Exercise directions:
Collect each line of the records below that contains the word "width".

[start of Entries supplied]

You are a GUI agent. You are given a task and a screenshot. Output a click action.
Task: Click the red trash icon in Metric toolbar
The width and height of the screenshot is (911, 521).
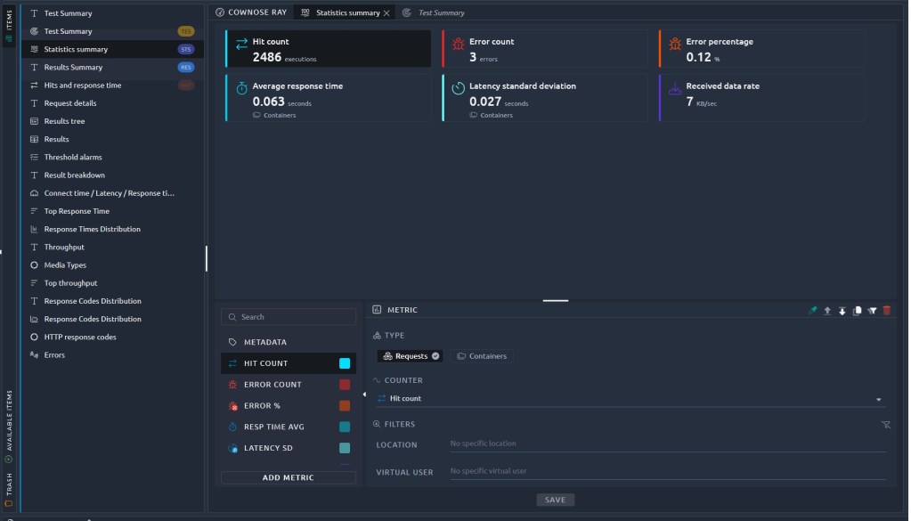886,310
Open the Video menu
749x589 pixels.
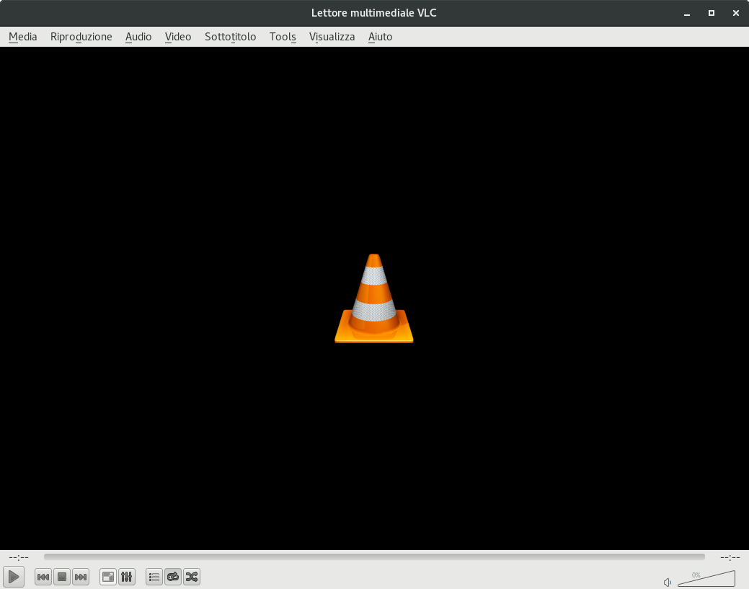coord(177,36)
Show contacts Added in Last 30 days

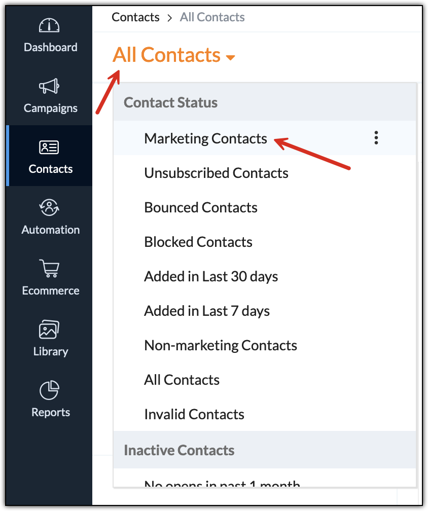click(211, 276)
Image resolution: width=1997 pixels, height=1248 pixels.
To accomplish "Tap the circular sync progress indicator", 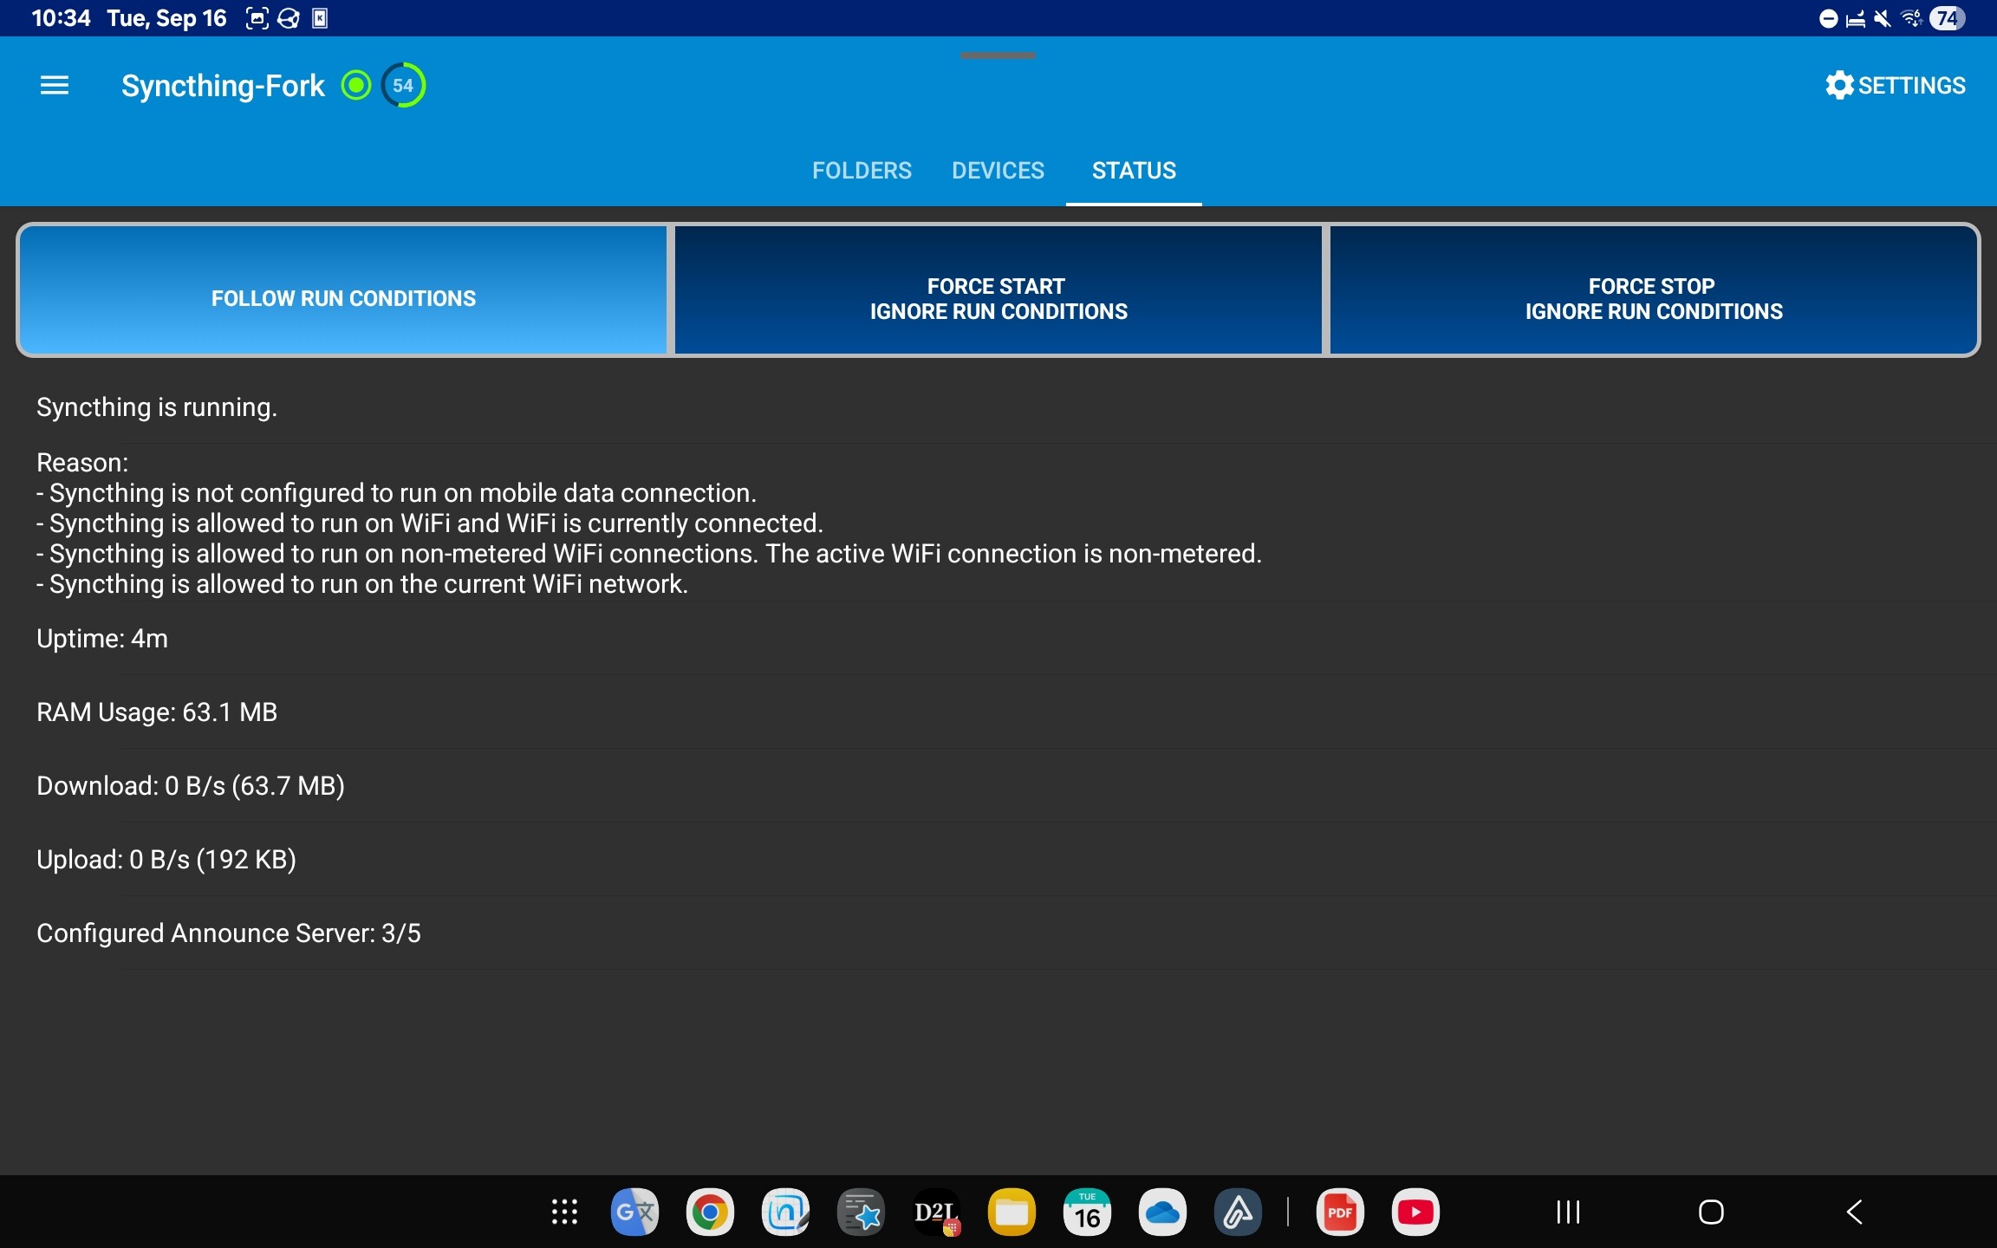I will 404,85.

[end of Entries supplied]

In response:
The width and height of the screenshot is (911, 521).
Image resolution: width=1997 pixels, height=1248 pixels.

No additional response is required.